6 golden rules for making an office romance work
Yolisa Mkele points out some things to consider before you dip you pen in the company inkwell
A mildly famous but profound poet once said: "I know what it feels like to behold and not be held." His name is Moses Sumney and, as far as I am concerned, the man was discussing office romance.
We have all been there. There is always that one person who saunters through the office destroying your train of thought and sending you on flights of romantic fancy as soon as she or he floats by your desk. Chances are you want to say something to them, but what supplication is worthy of such a divine presence?

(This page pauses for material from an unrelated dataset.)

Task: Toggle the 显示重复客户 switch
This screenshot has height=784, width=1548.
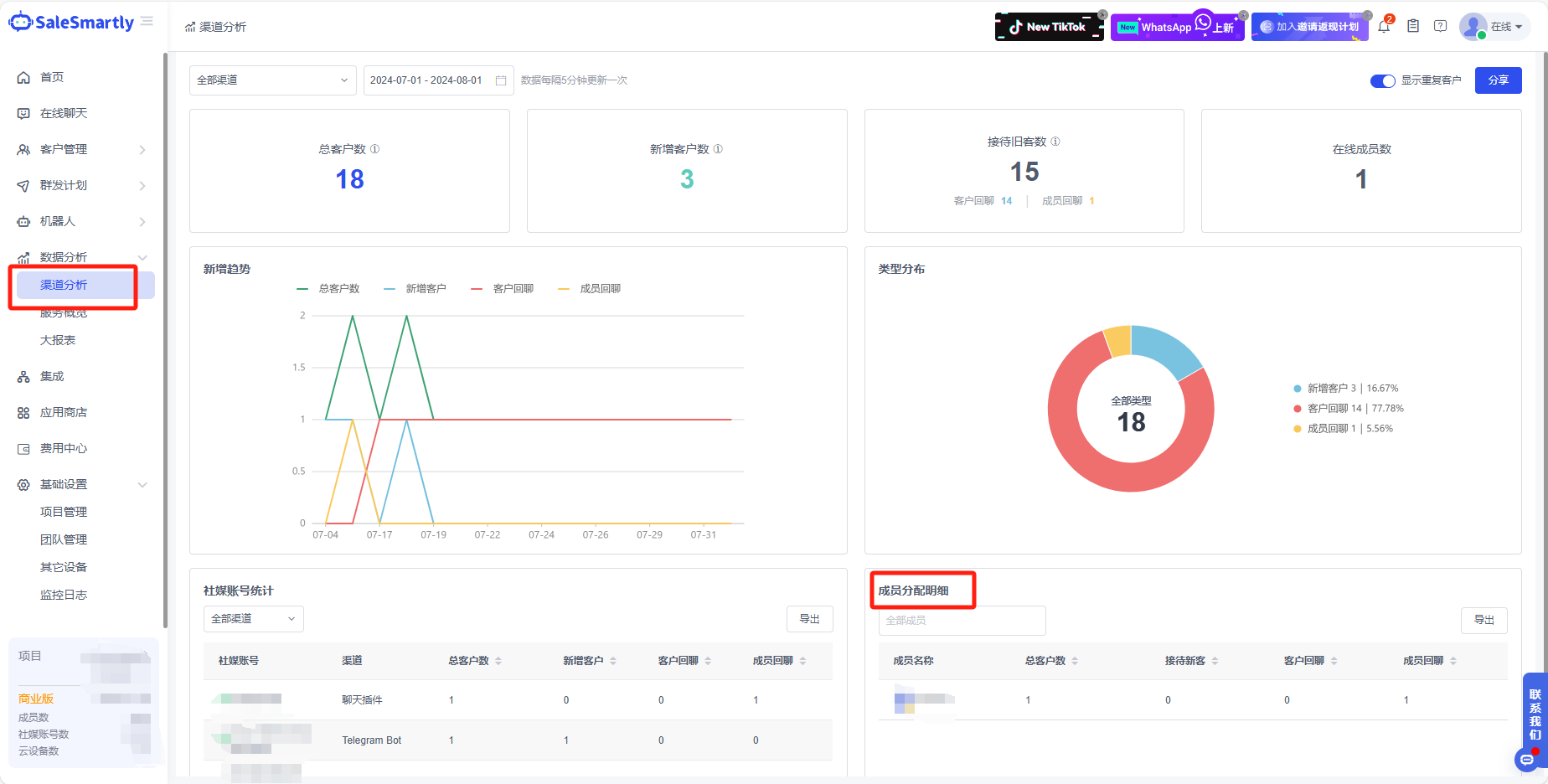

Hell I can't help you with that but, should you convince this deity to bless you with her non-work-related gifts, experience has taught me to bear these things in mind:
1. POWER IS EVERYTHING
If he or she is a subordinate to you in any way, let it go. Worship from afar and be content with the idea that you brushed shoulders with Athena herself. Anything more does not work out well for either party involved. Dating your boss or your subordinate is like kissing a sexy scion of hemlock. Sure it tastes great but death is imminent.
2. PRETEXT IS IMPORTANT
Don't be the person who just walks up to someone random in the office and asks them out. HR feeds off this kind of thing, and more importantly no one else does. People go to offices to work so when you go to greet him, at least fake some kind of work conversation before you slip into the "what do you like do for fun" line of questioning. Prod carefully and don't make it weird. Rejection is a part of life so, if that happens, move on and continue to be cordially professional.
3. KEEP YOUR AFFECTION OUT OF THE OFFICE
Love is grand and all you want to do is lick your significant other from head to toe, but don't. Don't lick, kiss, touch or giggle. Even if you are the kind of couple that always goes on lunch together, don't. Offices talk and it won't be long before your every decision is being examined through the lens of whether or not you had chorizo for lunch. It is also deeply discomforting for everyone watching.
4. DIVORCE YOUR WORK SPOUSE
If you are unsure, a work spouse is that person at work who you always laugh with. Everyone except the two of you recognises that there is some kind of chemistry there but it's OK because you're both married. Sure it's fun to have someone at the office who you can suggestively joke with and just generally enjoy, but it's less fun when your lover sits close enough to see just how funny you find someone else's jokes.
5. SIT FAR AWAY FROM EACH OTHER
Half of Jesus' allure is that he is mysterious. You don't know what he is doing at times. Sit next to your beau and you will hear every fart and every unintended comment he makes. To make it worse, you will hear all that outside of work, too. Nothing kills romance faster than knowing too much about the subject of your romantic interest so keep a healthy distance.
6. DON'T HAVE SEX IN THE OFFICE
The two of you spend a large chunk of your time there anyway, so why not bless that sturdy conference room table with butt cheek imprint? Be careful though; most HR departments take a dim view of employees being caught in flagrante. That and the water cooler gossipers will then have months worth of content.